В то время, как я жил в Киеве, среди евреев, – которых тогда там жило довольно большое количество, – главным был Бродский. Это был на вид очень почтенный старик, напоминавший собою по наружности библейского патриарха; вообще наружность его была совсем не еврейская. Он был чрезвычайный богач и, главным образом, нажился тем, что имел много сахарных заводов и имений, связанных с этими заводами. Можно сказать, что он был одним из самых главных капиталистов всего юго-западного края.
Когда киевский Бродский умер, у него осталось три сына. Один сын старика был сумасшедший; жил под надзором прислуги и доктора, только изредка выходя из дома. После смерти отца он тоже скоро умер.
В то время, когда я жил в Киеве, туда приезжал производить сенаторскую ревизию известный богач сенатор Половцев. Этот Половцев, в сущности, был удивительный человек. Родился он в простой дворянской семье, кончил курс в Правоведении, и ему предстояла жизнь маленького, бедного чиновника – может быть, в конце концов он дослужился бы до какого-нибудь более или менее высокого административного места, тем более что он был правоведом, а правоведы всегда друг друга поддерживают.
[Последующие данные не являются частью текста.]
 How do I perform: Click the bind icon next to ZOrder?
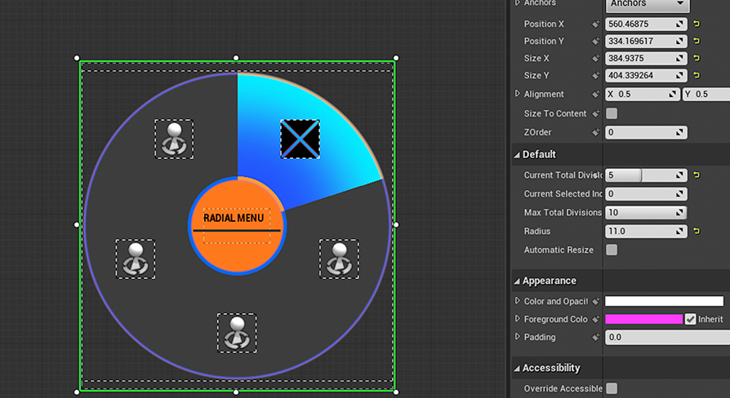pos(596,132)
В это время одним из самых богатых банкиров был Штиглиц, у Штиглица была приемная дочь, и никаких наследников он не имел. Вот этот молодой чиновник Половцев, совершенно бедный, начал систематически ухаживать за этой приемной дочерью Штиглица, которая, между прочим, была очень красива. В конце концов, Половцев добился того, что женился на ней. А когда Штиглиц умер, то все состояние он оставил своей приемной дочери, и, таким образом, Половцев сделался очень богатым человеком, так как он владел, или, по крайней мере, распоряжался всем состоянием своей жены.
Половцев в Государственном Совете был, я должен сказать, несомненно одним из умных членов Государственного Совета; человек он был очень культурный. Вообще, Половцев всегда обращал на себя мое внимание и составлял для меня загадку: каким образом он, будучи человеком умным, толковым, будучи, несомненно, человеком с некоторым государственным умом, был, в то же время, такой невозможно легкомысленный и глупый в своих личных делах?
Во время моего пребывания в Киеве мне приходилось продолжать заниматься в комиссии графа Баранова; в это время я написал «Историю съездов русских железных дорог», которая и составила один из томов работ комиссии графа Баранова.
Но самой главной моей работой был «Устав Российских железных дорог». Затем этому уставу мною и г-ом Неклюдовым была дана окончательная редакция, более соответствующая юридическим формам, и затем этот устав с некоторыми изменениями, касающимися в особенности организации Совета по железнодорожным делам, получил законодательную санкцию и до сих пор служит единственным законом, касающимся железнодорожной эксплуатации, за исключением законов тарифных, о которых я буду иметь случай говорить впоследствии и которые также были созданы и составлены мною.